If you've been following the news surrounding the new HTC One series, you already know that Sprint has opened pre-orders for its version of the One XL, the Evo 4G LTE. It's a solidly-specced device with a popular brand name that promises to sell well. If you've been following the news very closely, however, you also know that it packs a disadvantage cleverly disguised as a feature: an embedded SIM. Which makes about as much sense as a cast-iron laptop: they both offer the same degree of convenience and portability.
Pictured: lame sauce masquerading as hotness. For the uninitiated: SIM cards have for over twenty years been a critical component of the majority of the world's mobile phones. They contain, at minimum, the user's phone number and contacts list, and they provide authentication information to the network so calls and other user activity can be properly authorized and billed.
Like most pieces of mobile communications technology, SIM cards started life big. In fact, when they debuted in 1991 courtesy of Munich-based securities company Giesecke & Devrient, the first "Subscriber Identity Modules" were the size of credit cards. The SIM that's come to be the most identifiable to modern users is actually technically known as a "mini-SIM," and today it's gradually giving way to the even smaller micro-SIM, thanks to companies like Apple embracing the new format.
Less well-known is the fourth category, the embedded SIM, and it's the oddest of the bunch. That's because it lacks one of the features that SIM cards have offered from the very beginning: portability.

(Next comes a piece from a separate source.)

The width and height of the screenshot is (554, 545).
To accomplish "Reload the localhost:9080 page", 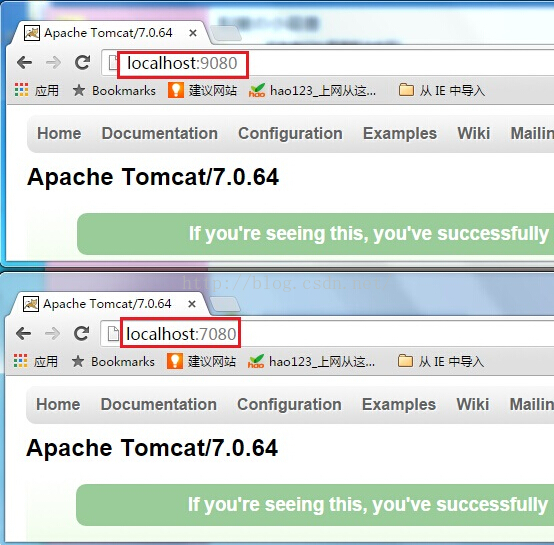I will click(x=83, y=63).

For about two decades, mobile phone users on GSM networks (AT&T and T-Mobile in the U.S., and most networks elsewhere in the world) have enjoyed the ability to move from handset to handset at will. Just by swapping SIM cards, a user can transition relatively painlessly from one device to another, without ever contacting their wireless provider. It's a freedom that customers on CDMA-based carriers (Sprint and Verizon in the U.S.) have had to do without, as these companies have opted not to incorporate similar functionality into their networks. As a consequence, Verizon and Sprint customers have been forced to call their carriers whenever they want to swap phones. More recently, web-based tools have ameliorated that time-waster somewhat.
Still not as easy as swapping a card. When Verizon began transitioning to LTE devices, a large segment of American CDMA customers were exposed to the convenience of SIM cards for the first time. While differences in bands still make interoperability across carriers mostly impossible in America -I can't swap a Verizon LTE SIM into an AT&T LTE device and expect it to work- the added convenience is very real for users wishing to swap devices on the same network. For example, I can easily transfer my 2012-edition Verizon iPad's micro-SIM into my Verizon Galaxy Nexus and use its data plan on that device, without so much as thinking of calling anyone at Verizon. That's nice.
You know what other American carrier used to offer this? Nextel. The iDEN device family that Nextel still uses today has supported SIM cards for over a decade, and because of that, swapping from phone to phone on that network has always been technically possible, and usually very convenient.
Unfortunately, Sprint didn't do a terribly good job of acquiring that company -it's considered one of the worst-executed mergers in recent history- and among the lessons it failed to learn was the portability advantage that SIMs provide. The Evo 4G LTE and the Sprint Galaxy Nexus both contain embedded SIM cards. If that's not ominous evidence of a trend, I'm not sure what is.
Go ahead and look for the slot. It's like an annoying, never-ending version of hide-and-seek. The end result is that users of these devices will experience the same lack of convenience offered by a traditional CDMA phone: a non-removable serial number confining them to one device. When they want to change devices, they need to call Sprint or log in to a website.
To cut through the FUD for a second: things could be worse. We no longer live in the draconian world of yesteryear, when some CDMA carriers would charge fees or try to renew your contract every time you called in for an ESN swap. And performing such a switch online takes even less time.
Furthermore, the utility of SIMs has already been severely impeded by carriers that support them; different SIMs support different features on AT&T, making swaps difficult. Even Nextel completely eliminated the usefulness of such transfers for a while, requiring customers to call in to swap to a new SIM/IMEI combination if they wanted to change phones.
So this won't be a massive sea change for Sprint subscribers who've already become acclimated to inconvenience. But isn't that kind of disappointing? We have a body of customers -almost 100 million- on Verizon Wireless who've suddenly been given a capability that's been denied them since before Verizon even came into being. It won't mean as much to them as the fast data speeds or other advantages that LTE offers, but even a little-known and underappreciated advantage is an advantage. Meanwhile, Sprint, struggling as hard as ever to even stay relevant, has once again decided to do its own thing by choosing a path that makes its subscribers' lives less convenient.
Maybe Sprint knows something I don't, but I don't see how offering your customers less choice, especially when you're the underdog, can ever be a good thing.